“Nous ne sommes pas à la hauteur de l’Algérie et l’Algérie n’est pas à notre hauteur”
Ces mots sont ceux de Messaouda, 82 ans. C’est son histoire que son fils, le journaliste Nadir Dendoune, a décidé de mettre en images dans Des Figues en avril. Ce documentaire esquisse le portrait d’une femme, d’une épouse et d’une mère-courage. 57 minutes durant, elle répond aux questions de son fils, dans un mélodieux mélange de kabyle et de français, et dresse son parcours de l’Algérie à la France, où elle vie depuis presque 60ans.
Sans jamais tomber dans le misérabilisme ou la tristesse, le fils capture sa mère avec beauté et sensibilité. On se retrouve souvent à rire de la familiarité de ces scènes et des pics que lance le fils à sa mère, notamment sur l’huile de ses beignets ou sur son ourson. L’impertinence est présente mais jamais la mère ne s’en offusque. Si sa solitude et sa nostalgie sont décelables par moment, Messaouda est une femme forte et bien entourée, dôtée d’un bodyguard de poids, son nounours qu’elle garde précieusement à ses côtés, près de son oreiller. De ses longs cheveux roux qu’elle tresse avec soin, à sa passion pour son nounours et pour les jeux télé, aux passages de la serpillère, à la préparation de plats traditionnels ou encore du café, les images nous font entrevoir la routine quasi-militaire d’une femme d’honneur et de devoirs, dont la douceur, l’humilité, le goût pour la simplicité et l’amour des siens laissent parfois pantois, le cœur et la gorge serrés.


À travers ses réponses se dessine l’exil et une figure importante de sa vie et du récit : Mohand, son mari, atteint par la maladie d’Alzheimer et auquel elle rend quotidiennement visite en maison médicalisée.

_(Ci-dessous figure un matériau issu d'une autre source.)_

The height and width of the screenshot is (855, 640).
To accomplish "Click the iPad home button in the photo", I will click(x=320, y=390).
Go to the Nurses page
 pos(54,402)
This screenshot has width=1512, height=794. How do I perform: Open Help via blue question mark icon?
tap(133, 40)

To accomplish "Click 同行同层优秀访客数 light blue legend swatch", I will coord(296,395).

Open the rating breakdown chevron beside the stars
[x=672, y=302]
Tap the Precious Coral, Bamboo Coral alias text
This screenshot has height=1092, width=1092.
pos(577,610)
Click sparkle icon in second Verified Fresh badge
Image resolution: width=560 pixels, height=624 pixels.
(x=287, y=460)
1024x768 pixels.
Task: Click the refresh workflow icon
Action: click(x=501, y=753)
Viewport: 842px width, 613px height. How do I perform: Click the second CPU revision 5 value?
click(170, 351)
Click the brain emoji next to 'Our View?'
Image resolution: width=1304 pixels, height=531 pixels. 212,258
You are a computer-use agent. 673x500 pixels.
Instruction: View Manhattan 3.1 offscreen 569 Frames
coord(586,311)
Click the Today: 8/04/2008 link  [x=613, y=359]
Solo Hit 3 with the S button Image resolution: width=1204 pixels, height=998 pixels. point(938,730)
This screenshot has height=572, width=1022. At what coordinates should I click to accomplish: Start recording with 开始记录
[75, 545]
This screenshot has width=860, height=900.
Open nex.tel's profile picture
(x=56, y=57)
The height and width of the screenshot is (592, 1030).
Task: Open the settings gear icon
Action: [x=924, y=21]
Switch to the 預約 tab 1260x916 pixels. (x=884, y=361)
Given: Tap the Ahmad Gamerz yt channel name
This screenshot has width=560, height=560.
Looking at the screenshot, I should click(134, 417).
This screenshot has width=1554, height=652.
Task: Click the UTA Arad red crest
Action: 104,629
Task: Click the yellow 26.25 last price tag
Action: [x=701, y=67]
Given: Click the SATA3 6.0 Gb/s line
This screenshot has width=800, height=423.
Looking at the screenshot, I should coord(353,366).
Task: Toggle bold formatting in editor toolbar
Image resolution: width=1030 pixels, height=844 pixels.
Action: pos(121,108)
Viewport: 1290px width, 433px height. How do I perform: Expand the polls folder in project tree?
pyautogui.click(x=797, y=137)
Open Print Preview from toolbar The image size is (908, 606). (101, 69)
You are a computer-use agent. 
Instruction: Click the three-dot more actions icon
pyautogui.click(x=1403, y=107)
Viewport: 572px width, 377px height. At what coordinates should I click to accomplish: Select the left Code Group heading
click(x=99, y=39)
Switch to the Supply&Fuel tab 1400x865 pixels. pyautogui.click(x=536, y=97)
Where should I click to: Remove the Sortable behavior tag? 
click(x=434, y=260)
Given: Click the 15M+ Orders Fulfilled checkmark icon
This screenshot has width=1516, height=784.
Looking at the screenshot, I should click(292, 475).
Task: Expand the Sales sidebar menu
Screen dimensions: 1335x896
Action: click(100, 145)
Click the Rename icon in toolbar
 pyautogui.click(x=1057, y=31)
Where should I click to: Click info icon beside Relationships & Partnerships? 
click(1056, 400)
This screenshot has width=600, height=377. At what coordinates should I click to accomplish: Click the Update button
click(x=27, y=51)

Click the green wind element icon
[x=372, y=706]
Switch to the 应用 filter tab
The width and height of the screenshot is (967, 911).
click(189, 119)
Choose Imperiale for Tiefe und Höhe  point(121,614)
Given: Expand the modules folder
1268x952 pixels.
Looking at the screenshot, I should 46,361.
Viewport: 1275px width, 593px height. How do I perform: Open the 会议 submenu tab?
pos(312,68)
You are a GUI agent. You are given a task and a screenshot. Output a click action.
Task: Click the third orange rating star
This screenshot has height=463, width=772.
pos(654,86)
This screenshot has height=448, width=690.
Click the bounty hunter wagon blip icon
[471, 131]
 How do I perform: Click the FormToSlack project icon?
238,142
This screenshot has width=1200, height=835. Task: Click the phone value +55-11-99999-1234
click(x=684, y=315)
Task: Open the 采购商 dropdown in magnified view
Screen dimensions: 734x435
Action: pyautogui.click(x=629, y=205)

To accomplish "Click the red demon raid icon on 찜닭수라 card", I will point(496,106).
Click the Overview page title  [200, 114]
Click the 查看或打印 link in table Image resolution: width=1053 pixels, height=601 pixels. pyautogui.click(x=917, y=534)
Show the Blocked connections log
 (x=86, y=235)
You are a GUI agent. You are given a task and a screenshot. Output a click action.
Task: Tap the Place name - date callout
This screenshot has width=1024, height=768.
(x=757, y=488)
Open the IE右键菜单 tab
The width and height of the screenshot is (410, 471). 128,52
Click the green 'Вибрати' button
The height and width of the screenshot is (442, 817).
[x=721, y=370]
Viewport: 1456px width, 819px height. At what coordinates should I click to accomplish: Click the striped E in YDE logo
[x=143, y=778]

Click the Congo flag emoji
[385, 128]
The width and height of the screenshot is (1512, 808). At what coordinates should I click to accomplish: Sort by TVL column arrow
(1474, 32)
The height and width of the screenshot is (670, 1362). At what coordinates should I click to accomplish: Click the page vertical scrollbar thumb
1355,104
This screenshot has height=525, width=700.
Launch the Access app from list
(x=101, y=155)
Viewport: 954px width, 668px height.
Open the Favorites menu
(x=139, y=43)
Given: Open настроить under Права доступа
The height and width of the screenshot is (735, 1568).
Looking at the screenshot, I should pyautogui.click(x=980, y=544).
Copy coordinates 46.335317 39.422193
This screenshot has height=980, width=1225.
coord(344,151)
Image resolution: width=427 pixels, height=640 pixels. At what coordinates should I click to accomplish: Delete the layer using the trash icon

Il est le lien et le liant. Un homme auquel elle est liée par l’amour, le mariage, l’Algérie et l’exil. Un déracinement, vécu à deux, qui est devenu un engagement de ne jamais se quitter. Ainsi, elle lance cette magnifique déclaration d’amour, telle une profession de foi : « Jamais, je ne l’abandonnerai. » S’il n’est pas physiquement présent, il occupe une présence palpable dans l’air et les murs de ce deux-pièces de l’Île-Saint-Denis. Les mots de Messaouda et les nombreuses photos dans l’appartement lui donnent corps dans ce film qui raconte, entre autres, l’immigration algérienne du prisme de la femme, souvent oubliée ou invisibilisée à cet endroit.
Son récit est celui d’une femme qui a consacré sa vie aux siens et au travail le plus noble, le plus difficile et sans doute parfois le plus ingrat : élever ses enfants. Messaouda et Mohand en ont eu 9, qu’il fallait nourrir, vêtir et éduquer. Ils les élèvent en Français et le kabyle était rarement parlé. Une dualité de langage et d’identité que l’on retrouve dans les échanges entre la mère et le fils : celui-ci parle en français tandis que celle-ci alterne et mélange français et kabyle – une situation qui parlera à beaucoup d’enfants d’immigrés. Cela n’empêche pour autant pas la transmission.
C’est pour suivre son mari que cette femme quitte l’Algérie à 25 ans avec ses quatre filles. Leur histoire n’est pas seulement celle d’un couple mais aussi celle de toute une génération, celle d’exilés qui ont dû tout reconstruire, à des milliers de kilomètres de chez eux, sans l’espoir ni la pensée de pouvoir un jour s’y réinstaller. “Nous ne sommes pas à la hauteur de l’Algérie et l’Algérie n’est pas à notre hauteur.”, lance Messaouda. Une phrase bouleversante de sens.
Si le réalisateur rend hommage à sa mère – et à son père – on ne peut s’empêcher de penser à la sienne et d’être profondément ému par ces moments intimes entre une mère et son fils. Ce bout de femme ne sera étranger à personne, encore moins aux enfants d’immigrés. Les traits de son visage, ses yeux accentués de khôl, ses gestes et ses mots racontent une histoire à la fois personnelle, familière et universelle.
Des Figues en avril, sorti le 4 avril, recèle une voix rare de l’intime et de l’histoire de l’immigration.